Beyond the country’s electricity, the country is supporting startups and entrepreneurs in filling in technological gaps to reach full decarbonization.
Greetings from Iceland! The land of midnight sun, spectacular waterfalls and adorable ponies with 1980s rocker hair.
This week, I’m examining how this little country is on the road to decarbonization. The island nation has adopted an incredible goal of being fossil fuel-free by 2040, which would be a global first.
Iceland is endowed with excellent resources, with geothermal energy pulsating just under its surface and thundering rivers providing hydropower galore. That cleared the way for the country to reach 100% renewable electricity in 2015 (more on that in a later column).
Beyond the country’s electricity decarbonization, it supports startups and entrepreneurs in filling in technological gaps to reach full decarbonization. High on the menu of challenges to work out: resilience.
Thanks to the support of Green By Iceland – a public-private partnership that invited me and paid for my clean energy tour – I had the opportunity to visit two very early-stage companies. What follows is a glimpse into their world.
Laki: High-voltage power line surveillance technology
Grid hardening is key to ensuring electricity is accessible and reliable — especially as extreme weather events become less certain in a climate-changed world. Essential to that process is knowing where and when the grid breaks down. This condition is leading to a blossoming market for early detection technologies.

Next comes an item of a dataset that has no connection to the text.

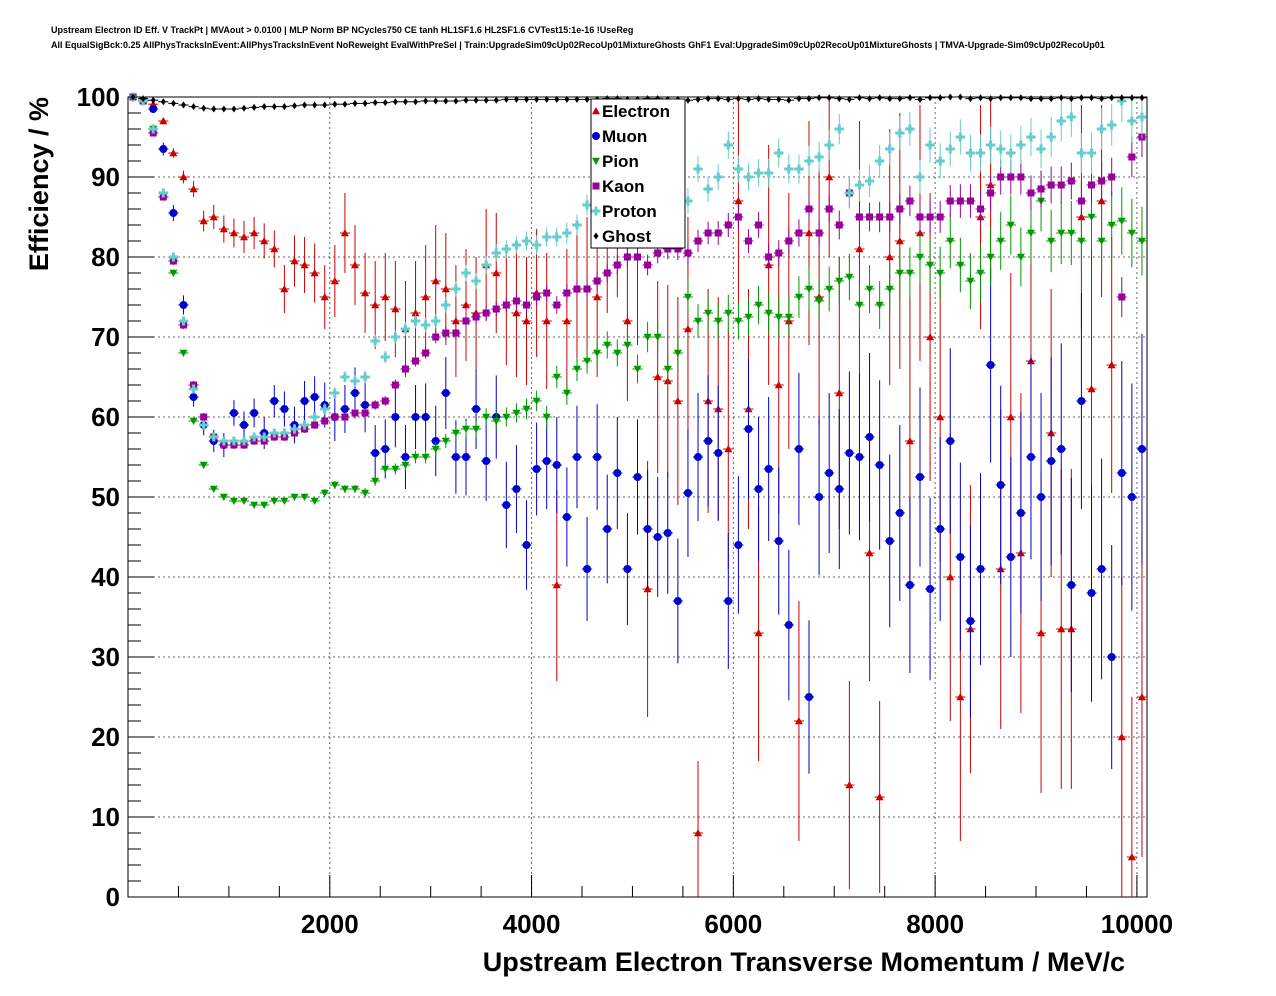  What do you see at coordinates (39, 184) in the screenshot?
I see `y-axis-label: Efficiency / %` at bounding box center [39, 184].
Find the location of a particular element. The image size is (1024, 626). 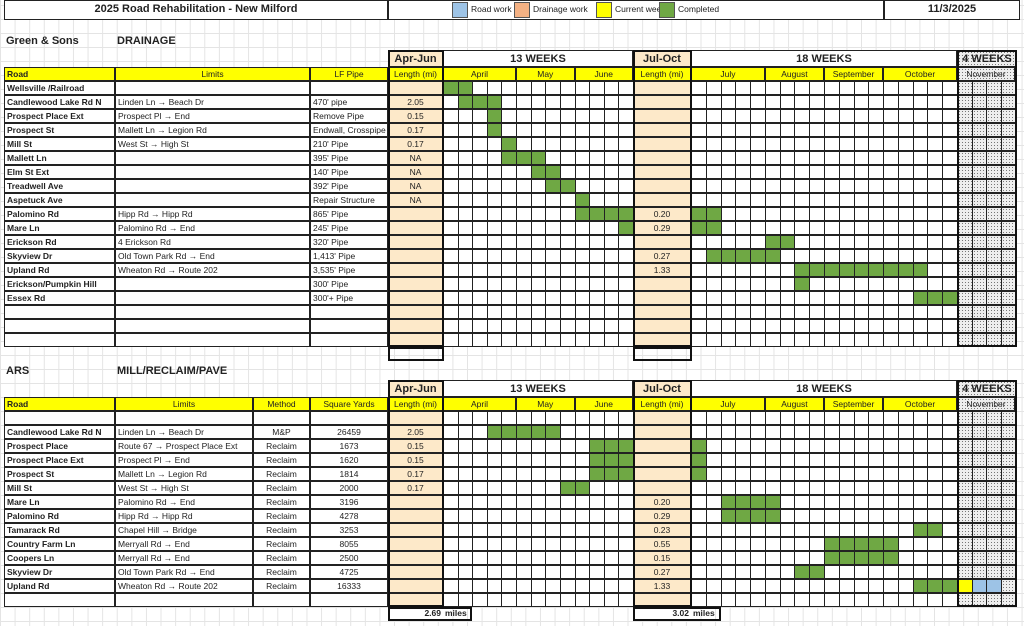

q2-length is located at coordinates (416, 516).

Laki’s technology is a small aluminum box — not much larger than a breadbox — that snaps onto high-voltage transmission power lines, loaded with a slew of monitoring equipment. This technology promises early detection of trouble with or around transmission lines.
That means there is no need for an external power source, such as a diesel generator, solar or wind.

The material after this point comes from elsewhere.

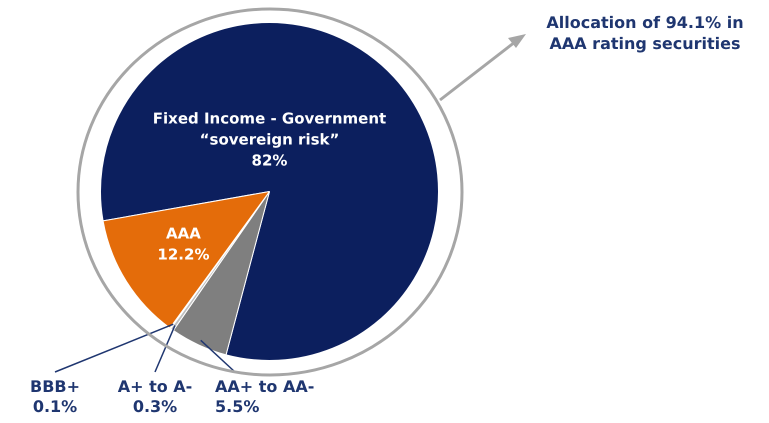 The height and width of the screenshot is (423, 769). Describe the element at coordinates (264, 386) in the screenshot. I see `slice-label: AA+ to AA-` at that location.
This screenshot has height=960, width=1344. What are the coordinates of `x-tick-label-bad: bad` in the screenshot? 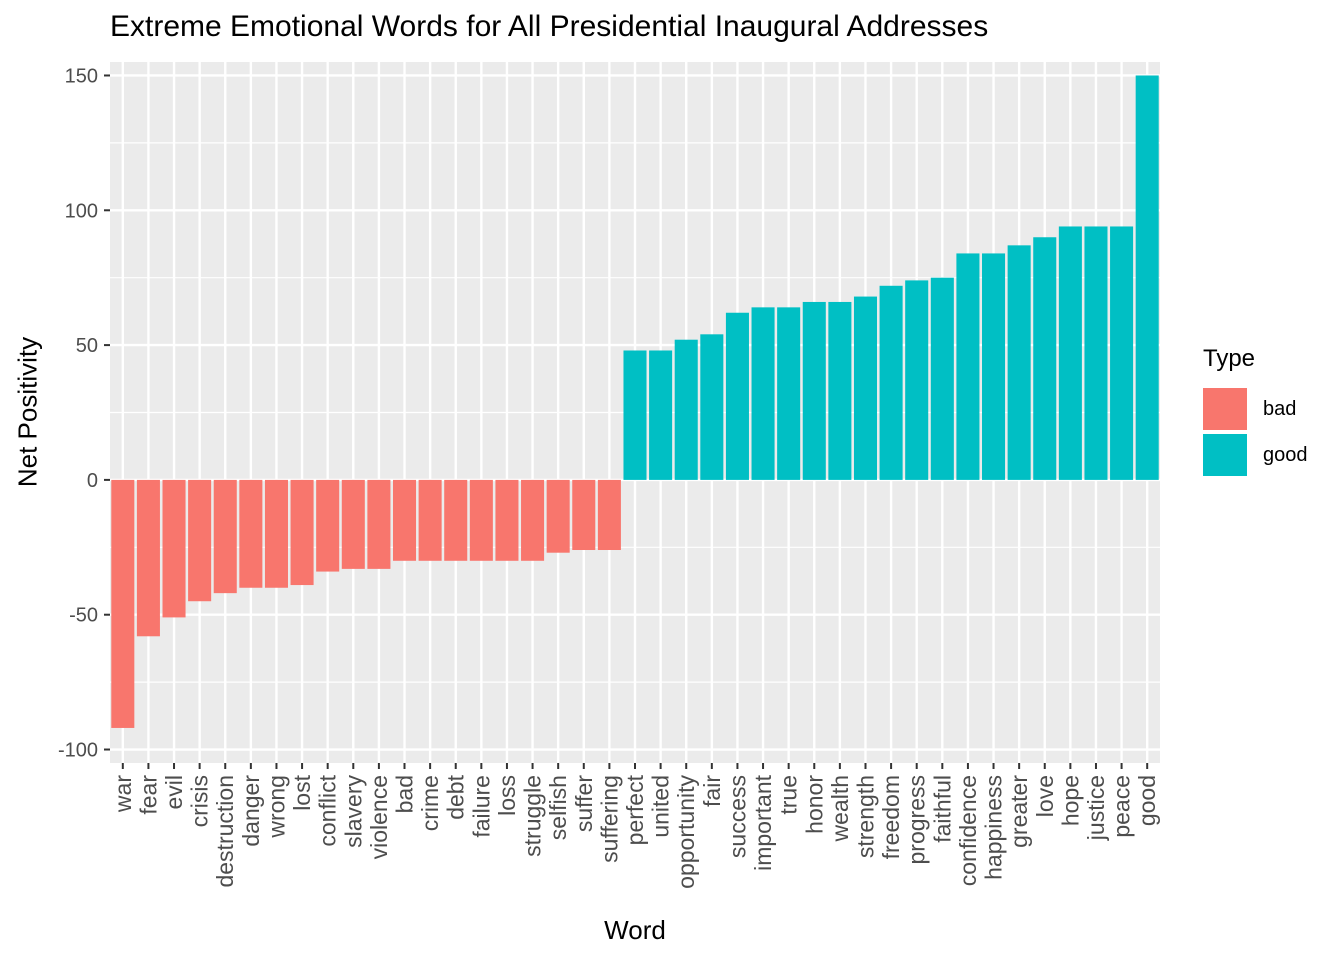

What sets Laki apart: The system is powered by the high voltage line on which it is affixed, harvesting the energy directly from the cable as a low-voltage current. That means there is no need for an external power source, such as a diesel generator, solar or wind.

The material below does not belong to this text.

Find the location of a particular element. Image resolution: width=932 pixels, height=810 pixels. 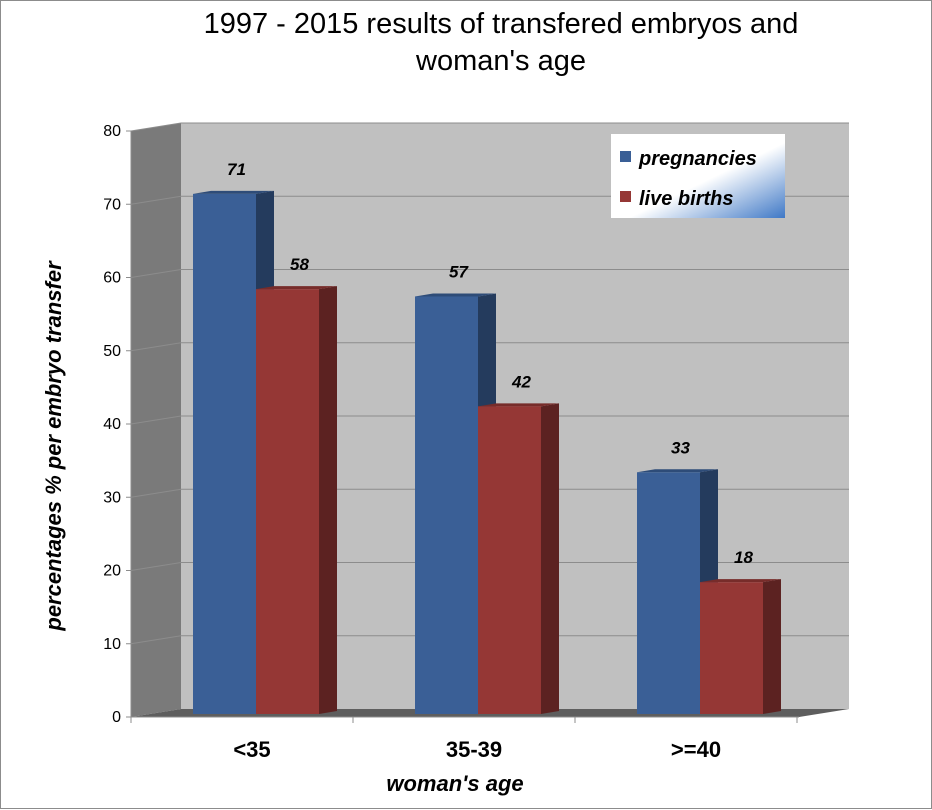

x-axis-ticks: <35 35-39 >=40 is located at coordinates (464, 740).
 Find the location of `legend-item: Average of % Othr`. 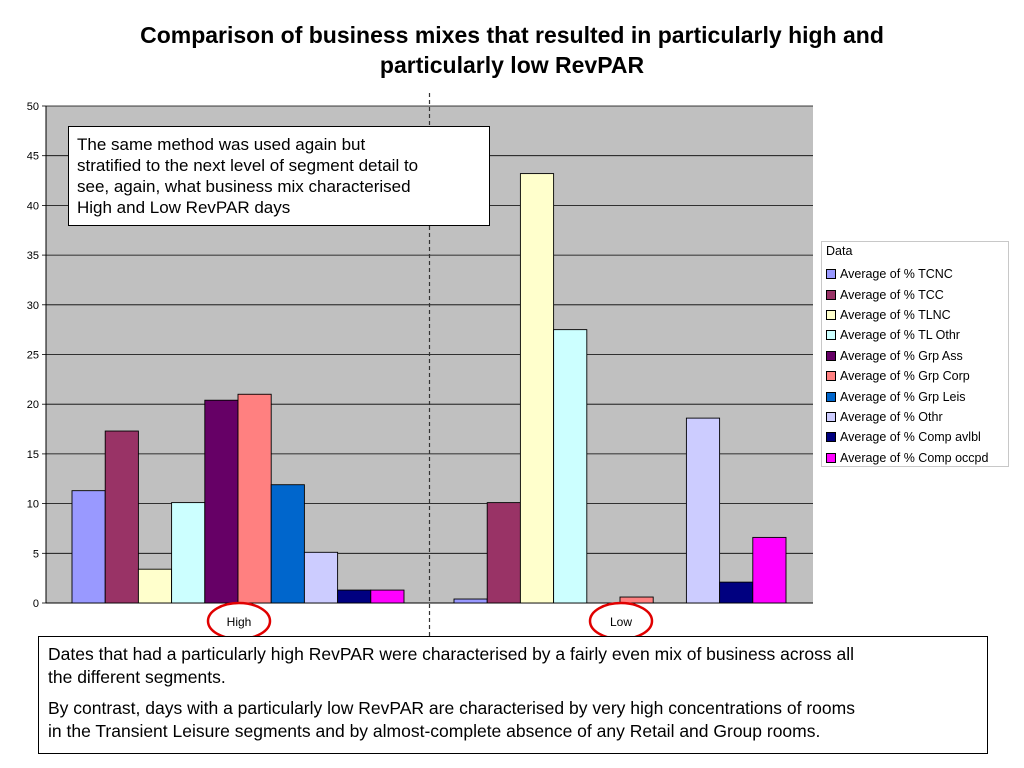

Today, its main applications are identifying when lines ice over (which can lead to power outages in cold climates) and detecting wildfires early through thermal sensors and particle detectors.
Inside the box is a combination of other companies’ technologies, such as cameras, weather sensors and particle detectors, and Laki is considering different combinations to fit more use cases. The company says the cost point for each unit is around $25,000, and the boxes take about 15 minutes to snap onto a power line.
As of June 2022, Laki Power has several projects monitoring ice and a pilot project monitoring wildfires in Greece.
Icewind: Energy for extreme conditions
This small wind turbine makes a big promise: the ability to run in extreme conditions for 20 years with no maintenance. That makes it incredibly well-suited for off-the-grid applications in cold climates.
The turbine is omnidirectional, combining two blade types to use both drag and lift, and can withstand hurricane-force winds, according to Icewind’s CEO Sæþór Ásgeirsson.
As any good startup founder would, Ásgeirsson has personally tested this. He’s driven roads of Iceland with the turbine strapped to a trailer behind the car to test wind speeds and took several prototypes to an industrial wind tunnel testing facility in Florida, Wall of Wind, blasting the turbines with 120-miles-per-hour gusts. (He ultimately destroyed two of the three turbines he tested.)
While the technology could be used wherever distributed energy is needed, the company is focusing on telecommunications towers in remote areas. These towers primarily run on diesel generators today, which is disastrous for the climate. Ásgeirsson says that about 20% of telecommunications towers globally rely on diesel, representing a huge decarbonization opportunity. For telecoms, the turbine could pay for itself in two to three years, according to Ásgeirsson, as it’s costly to refuel and maintain distributed generators.